*** Data records Section Begins ***

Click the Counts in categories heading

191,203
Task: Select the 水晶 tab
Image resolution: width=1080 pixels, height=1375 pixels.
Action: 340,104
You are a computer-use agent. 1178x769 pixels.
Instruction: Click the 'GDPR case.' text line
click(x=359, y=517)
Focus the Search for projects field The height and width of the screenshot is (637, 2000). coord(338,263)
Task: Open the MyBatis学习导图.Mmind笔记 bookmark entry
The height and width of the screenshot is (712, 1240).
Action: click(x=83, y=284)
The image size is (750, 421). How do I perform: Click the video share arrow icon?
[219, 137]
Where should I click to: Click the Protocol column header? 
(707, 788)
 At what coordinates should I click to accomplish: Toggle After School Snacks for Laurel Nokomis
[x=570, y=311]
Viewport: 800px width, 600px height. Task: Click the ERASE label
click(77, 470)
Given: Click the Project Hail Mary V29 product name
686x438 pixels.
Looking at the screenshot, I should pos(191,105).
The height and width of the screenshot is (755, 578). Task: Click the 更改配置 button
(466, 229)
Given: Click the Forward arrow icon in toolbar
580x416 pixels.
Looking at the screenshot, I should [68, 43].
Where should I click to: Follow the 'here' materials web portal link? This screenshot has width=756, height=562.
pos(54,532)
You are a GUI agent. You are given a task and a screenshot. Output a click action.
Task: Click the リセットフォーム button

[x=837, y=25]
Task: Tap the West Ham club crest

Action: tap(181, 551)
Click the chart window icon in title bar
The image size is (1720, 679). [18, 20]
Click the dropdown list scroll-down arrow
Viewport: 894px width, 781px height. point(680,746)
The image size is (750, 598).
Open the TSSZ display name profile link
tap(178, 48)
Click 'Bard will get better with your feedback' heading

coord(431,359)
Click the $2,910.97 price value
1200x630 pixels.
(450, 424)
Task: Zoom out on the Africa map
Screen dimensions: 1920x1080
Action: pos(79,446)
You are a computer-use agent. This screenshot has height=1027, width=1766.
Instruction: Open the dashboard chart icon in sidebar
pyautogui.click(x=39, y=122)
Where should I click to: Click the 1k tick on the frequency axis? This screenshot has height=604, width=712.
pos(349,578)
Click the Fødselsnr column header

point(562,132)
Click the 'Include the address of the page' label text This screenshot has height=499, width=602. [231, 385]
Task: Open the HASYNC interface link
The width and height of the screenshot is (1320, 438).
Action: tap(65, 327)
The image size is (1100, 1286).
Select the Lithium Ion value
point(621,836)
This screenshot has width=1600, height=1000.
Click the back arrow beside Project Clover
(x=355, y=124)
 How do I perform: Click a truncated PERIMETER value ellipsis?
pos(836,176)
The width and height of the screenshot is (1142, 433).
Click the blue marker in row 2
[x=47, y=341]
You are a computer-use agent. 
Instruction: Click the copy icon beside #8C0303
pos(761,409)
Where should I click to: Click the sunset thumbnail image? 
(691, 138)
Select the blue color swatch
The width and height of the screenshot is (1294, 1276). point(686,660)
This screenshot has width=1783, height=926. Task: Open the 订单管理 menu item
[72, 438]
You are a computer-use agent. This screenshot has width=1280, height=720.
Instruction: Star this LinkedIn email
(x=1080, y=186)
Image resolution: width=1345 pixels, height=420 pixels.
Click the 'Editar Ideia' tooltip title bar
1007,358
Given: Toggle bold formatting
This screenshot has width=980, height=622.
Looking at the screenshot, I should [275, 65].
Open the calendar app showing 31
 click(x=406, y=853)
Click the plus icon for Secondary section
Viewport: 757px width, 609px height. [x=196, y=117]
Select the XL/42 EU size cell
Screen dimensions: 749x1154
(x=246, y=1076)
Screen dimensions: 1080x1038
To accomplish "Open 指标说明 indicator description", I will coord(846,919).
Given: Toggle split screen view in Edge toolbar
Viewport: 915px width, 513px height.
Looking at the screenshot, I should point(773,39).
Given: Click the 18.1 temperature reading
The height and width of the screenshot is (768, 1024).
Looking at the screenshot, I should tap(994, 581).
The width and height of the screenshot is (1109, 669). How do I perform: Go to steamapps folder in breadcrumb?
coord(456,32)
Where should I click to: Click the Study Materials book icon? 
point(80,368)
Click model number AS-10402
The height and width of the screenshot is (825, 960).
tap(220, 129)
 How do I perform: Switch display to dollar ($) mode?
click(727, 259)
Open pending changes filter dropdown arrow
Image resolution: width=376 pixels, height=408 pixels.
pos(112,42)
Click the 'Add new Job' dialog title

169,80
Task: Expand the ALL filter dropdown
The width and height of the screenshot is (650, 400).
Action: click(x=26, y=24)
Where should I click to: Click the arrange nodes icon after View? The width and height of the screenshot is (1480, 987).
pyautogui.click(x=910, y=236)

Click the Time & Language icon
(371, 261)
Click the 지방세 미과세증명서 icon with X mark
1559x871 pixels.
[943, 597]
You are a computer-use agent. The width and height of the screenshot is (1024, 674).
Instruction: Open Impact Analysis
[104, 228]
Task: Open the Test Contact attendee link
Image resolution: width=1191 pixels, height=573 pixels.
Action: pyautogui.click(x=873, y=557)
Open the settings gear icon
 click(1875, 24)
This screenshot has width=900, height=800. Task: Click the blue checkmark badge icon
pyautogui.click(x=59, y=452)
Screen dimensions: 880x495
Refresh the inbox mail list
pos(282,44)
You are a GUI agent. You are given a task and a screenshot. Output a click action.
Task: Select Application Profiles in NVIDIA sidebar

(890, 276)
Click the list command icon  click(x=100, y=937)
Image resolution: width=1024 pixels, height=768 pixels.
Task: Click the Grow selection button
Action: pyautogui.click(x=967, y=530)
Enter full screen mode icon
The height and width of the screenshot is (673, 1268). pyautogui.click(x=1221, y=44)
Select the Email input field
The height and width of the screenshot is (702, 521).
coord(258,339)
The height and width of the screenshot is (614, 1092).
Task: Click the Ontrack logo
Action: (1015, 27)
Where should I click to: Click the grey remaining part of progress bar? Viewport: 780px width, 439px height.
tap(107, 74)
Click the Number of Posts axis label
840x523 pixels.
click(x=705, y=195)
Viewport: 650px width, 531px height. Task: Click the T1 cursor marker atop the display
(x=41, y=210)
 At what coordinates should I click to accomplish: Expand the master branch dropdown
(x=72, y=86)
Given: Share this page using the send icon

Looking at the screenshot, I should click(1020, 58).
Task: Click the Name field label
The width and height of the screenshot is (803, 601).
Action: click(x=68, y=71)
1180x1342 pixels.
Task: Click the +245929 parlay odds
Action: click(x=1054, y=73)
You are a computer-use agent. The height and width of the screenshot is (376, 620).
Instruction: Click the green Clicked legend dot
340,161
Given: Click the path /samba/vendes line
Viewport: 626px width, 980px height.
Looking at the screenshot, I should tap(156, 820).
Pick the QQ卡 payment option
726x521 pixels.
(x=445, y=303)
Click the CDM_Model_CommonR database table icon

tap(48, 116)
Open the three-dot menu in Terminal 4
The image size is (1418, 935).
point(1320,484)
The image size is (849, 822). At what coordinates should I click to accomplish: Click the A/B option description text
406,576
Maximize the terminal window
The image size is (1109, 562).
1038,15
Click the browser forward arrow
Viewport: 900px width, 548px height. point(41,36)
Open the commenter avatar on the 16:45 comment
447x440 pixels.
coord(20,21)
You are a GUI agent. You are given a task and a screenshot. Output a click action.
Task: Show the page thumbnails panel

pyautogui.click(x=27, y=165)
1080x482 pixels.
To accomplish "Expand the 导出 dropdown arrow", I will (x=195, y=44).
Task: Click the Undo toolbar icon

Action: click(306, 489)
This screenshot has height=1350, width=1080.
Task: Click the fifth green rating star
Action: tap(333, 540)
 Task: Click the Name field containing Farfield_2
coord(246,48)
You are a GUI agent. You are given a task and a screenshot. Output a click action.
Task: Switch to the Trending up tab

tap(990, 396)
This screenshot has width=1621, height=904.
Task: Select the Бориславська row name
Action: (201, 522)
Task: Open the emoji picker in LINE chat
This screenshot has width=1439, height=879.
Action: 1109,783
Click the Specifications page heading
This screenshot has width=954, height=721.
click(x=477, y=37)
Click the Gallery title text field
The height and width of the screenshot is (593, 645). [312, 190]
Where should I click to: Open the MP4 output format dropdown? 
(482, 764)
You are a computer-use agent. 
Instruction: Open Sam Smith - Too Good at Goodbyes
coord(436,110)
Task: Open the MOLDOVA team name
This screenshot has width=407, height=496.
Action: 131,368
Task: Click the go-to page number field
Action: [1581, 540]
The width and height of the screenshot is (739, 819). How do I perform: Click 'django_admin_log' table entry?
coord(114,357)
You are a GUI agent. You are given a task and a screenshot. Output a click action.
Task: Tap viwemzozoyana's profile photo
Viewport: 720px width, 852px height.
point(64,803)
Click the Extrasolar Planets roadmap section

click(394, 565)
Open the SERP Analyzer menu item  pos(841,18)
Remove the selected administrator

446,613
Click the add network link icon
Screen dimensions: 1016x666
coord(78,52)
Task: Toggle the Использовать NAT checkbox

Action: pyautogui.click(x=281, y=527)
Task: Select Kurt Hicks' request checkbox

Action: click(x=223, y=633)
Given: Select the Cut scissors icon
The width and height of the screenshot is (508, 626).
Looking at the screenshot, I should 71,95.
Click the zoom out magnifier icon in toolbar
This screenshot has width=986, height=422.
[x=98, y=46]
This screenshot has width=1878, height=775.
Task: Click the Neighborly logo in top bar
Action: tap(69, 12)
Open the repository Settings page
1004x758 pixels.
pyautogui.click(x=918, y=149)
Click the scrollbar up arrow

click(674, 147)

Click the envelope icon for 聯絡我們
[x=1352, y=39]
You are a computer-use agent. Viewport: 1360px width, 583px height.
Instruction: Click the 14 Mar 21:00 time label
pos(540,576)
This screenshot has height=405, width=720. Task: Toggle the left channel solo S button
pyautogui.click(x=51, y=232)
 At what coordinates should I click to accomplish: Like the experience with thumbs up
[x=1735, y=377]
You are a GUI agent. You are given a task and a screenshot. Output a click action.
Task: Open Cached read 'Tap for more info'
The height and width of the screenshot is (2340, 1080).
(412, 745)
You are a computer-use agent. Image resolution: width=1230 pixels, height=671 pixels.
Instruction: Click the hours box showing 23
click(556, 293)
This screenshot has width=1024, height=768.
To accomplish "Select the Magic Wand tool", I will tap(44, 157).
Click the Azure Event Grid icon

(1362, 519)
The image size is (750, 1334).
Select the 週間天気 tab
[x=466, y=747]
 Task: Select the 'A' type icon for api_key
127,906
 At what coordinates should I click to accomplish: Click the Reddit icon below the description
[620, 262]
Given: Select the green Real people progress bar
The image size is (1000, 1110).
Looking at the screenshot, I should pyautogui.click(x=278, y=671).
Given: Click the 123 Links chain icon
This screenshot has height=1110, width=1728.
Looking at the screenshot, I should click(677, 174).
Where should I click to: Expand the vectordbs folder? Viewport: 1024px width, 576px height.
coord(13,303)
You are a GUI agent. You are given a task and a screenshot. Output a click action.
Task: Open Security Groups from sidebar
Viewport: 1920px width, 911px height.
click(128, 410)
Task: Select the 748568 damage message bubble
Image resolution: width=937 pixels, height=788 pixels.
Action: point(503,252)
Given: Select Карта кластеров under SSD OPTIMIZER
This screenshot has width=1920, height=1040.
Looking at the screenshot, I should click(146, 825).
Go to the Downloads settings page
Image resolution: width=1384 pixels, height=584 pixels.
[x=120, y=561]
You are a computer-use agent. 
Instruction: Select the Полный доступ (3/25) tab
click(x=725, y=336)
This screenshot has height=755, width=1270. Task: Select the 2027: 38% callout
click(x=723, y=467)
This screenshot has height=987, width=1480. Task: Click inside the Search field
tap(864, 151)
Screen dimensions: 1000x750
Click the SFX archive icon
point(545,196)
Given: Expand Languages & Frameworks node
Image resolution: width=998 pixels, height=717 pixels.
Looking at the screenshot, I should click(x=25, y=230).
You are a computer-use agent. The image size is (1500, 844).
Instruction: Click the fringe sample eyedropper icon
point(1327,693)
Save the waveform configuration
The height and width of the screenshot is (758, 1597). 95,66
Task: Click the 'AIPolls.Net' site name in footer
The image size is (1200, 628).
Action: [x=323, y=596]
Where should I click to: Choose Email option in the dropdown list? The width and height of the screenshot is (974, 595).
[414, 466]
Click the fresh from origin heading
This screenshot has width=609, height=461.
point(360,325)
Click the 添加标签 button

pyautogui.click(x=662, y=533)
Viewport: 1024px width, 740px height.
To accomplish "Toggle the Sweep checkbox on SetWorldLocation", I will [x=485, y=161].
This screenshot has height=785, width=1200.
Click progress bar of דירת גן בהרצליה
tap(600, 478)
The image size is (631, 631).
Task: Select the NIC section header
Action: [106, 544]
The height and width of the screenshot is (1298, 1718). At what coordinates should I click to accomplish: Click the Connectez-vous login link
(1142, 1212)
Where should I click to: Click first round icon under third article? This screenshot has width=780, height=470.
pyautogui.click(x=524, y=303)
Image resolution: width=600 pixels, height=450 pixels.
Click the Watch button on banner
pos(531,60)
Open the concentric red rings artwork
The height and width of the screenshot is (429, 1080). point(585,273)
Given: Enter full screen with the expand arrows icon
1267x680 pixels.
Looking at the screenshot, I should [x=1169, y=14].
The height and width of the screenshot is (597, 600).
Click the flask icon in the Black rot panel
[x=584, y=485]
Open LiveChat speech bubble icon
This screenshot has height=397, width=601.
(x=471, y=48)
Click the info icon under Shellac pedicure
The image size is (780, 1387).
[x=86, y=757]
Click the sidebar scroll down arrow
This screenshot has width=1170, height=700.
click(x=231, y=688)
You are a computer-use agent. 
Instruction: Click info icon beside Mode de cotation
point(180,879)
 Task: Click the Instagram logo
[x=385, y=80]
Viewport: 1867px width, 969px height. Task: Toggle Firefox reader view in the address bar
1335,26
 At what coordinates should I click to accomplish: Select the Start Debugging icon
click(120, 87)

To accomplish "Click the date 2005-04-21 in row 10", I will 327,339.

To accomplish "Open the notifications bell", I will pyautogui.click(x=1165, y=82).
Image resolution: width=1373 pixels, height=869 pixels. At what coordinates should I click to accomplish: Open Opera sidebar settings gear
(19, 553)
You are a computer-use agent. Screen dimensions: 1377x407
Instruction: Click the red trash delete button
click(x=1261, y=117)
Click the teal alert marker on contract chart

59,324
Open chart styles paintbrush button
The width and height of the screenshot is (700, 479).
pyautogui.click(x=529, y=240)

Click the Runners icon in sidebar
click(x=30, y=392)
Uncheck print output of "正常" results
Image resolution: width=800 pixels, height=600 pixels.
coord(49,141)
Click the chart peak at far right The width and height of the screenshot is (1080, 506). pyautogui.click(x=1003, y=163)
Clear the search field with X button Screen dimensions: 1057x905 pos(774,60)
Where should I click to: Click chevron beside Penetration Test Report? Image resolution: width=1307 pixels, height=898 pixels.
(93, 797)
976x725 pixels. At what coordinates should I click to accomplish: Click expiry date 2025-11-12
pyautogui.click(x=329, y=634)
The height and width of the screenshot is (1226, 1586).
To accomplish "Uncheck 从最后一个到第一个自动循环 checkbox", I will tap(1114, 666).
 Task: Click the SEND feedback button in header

*** Data records Section Ends ***

### What the task requires
Which of the lines above carry the string "Uncheck"? Copy every one.

### Solution for this task
Uncheck print output of "正常" results
To accomplish "Uncheck 从最后一个到第一个自动循环 checkbox", I will tap(1114, 666).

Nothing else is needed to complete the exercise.